#### Exercise goal:
Reproduce the lines between the one containing "Click the dotted connector between the cards" and the one containing "point(126,498)", inclusive.

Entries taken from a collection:

┌──

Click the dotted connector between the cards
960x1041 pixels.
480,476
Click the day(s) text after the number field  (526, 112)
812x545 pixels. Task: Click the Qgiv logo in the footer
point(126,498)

└──
┌──

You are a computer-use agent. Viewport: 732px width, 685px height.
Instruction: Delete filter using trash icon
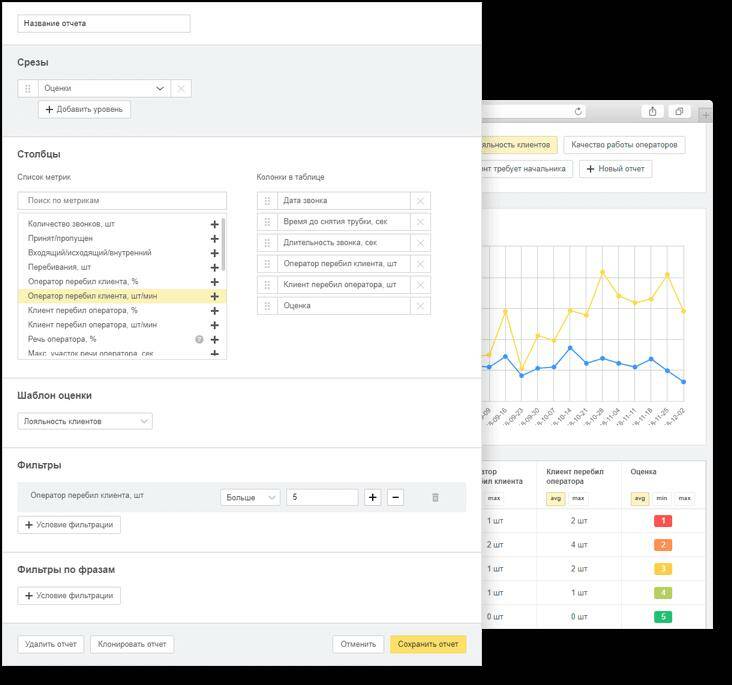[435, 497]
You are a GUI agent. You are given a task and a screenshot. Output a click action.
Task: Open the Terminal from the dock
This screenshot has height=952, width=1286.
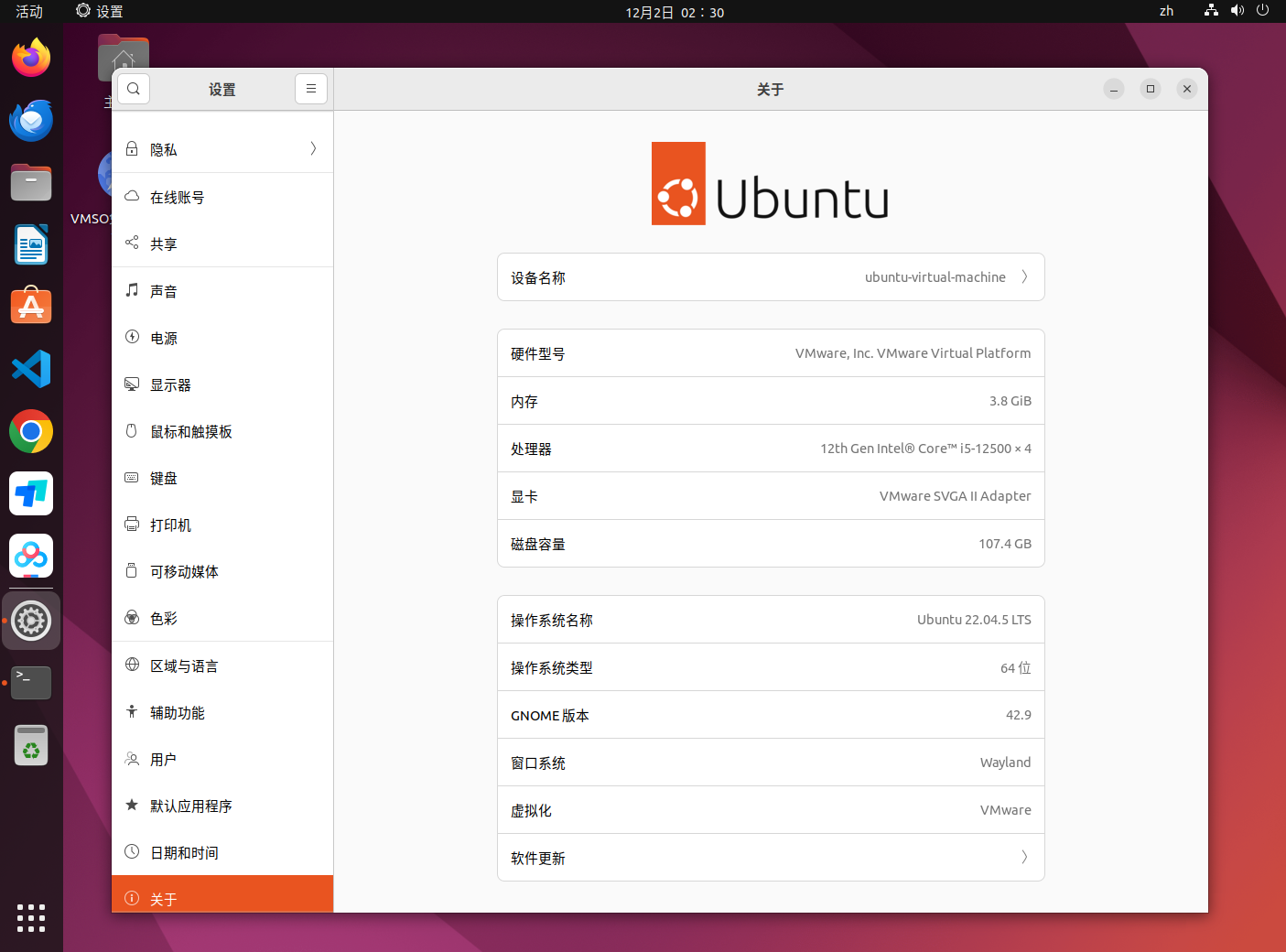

└──

#### Solution:
Click the dotted connector between the cards
960x1041 pixels.
480,476
Click the day(s) text after the number field  (526, 112)
812x545 pixels. Task: Click the Qgiv logo in the footer
point(126,498)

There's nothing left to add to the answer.